INSTRUCTIONS TO FOLLOW: From the records below, extract only the lines running from the line with "This screenshot has height=764, width=1368." to the line with "Given: Close the Chuxuka Log tab", both lines included, reproducing them exactly.

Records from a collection

—————

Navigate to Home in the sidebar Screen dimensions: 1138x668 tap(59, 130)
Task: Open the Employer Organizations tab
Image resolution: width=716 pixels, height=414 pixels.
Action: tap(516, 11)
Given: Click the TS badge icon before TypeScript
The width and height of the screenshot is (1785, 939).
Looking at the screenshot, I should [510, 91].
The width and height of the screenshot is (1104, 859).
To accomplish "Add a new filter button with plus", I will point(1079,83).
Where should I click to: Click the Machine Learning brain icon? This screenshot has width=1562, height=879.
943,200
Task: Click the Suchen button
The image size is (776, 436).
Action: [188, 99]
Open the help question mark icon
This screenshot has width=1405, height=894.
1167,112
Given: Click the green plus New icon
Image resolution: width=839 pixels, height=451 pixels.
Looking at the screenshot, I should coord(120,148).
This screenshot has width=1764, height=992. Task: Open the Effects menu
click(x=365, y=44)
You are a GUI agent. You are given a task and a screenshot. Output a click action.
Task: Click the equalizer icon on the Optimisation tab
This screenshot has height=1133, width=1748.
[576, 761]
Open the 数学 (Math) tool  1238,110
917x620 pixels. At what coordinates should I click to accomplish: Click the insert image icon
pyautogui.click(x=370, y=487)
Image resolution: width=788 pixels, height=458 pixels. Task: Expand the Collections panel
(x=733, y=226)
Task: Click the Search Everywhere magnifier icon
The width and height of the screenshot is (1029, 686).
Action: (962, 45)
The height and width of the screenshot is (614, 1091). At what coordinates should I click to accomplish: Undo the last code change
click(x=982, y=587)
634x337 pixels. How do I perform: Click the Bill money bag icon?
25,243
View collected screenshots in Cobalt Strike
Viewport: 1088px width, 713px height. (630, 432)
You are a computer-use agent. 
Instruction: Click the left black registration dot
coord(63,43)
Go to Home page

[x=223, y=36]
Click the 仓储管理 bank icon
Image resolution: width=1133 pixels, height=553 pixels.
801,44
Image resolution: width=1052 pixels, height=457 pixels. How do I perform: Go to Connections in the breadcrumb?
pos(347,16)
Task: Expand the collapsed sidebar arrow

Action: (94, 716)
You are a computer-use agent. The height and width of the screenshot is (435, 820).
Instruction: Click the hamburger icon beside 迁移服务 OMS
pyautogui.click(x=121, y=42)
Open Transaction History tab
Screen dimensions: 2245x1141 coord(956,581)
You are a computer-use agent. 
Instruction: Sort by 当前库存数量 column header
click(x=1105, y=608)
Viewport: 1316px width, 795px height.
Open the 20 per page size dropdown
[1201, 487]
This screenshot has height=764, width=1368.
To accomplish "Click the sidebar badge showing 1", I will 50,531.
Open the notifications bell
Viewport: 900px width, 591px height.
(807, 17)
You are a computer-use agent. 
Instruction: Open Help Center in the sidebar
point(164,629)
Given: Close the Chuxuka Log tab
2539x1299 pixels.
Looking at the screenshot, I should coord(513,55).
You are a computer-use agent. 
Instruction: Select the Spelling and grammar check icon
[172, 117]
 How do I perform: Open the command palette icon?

—————

RESPONSE AREA:
This screenshot has height=764, width=1368.
To accomplish "Click the sidebar badge showing 1", I will 50,531.
Open the notifications bell
Viewport: 900px width, 591px height.
(807, 17)
You are a computer-use agent. 
Instruction: Open Help Center in the sidebar
point(164,629)
Given: Close the Chuxuka Log tab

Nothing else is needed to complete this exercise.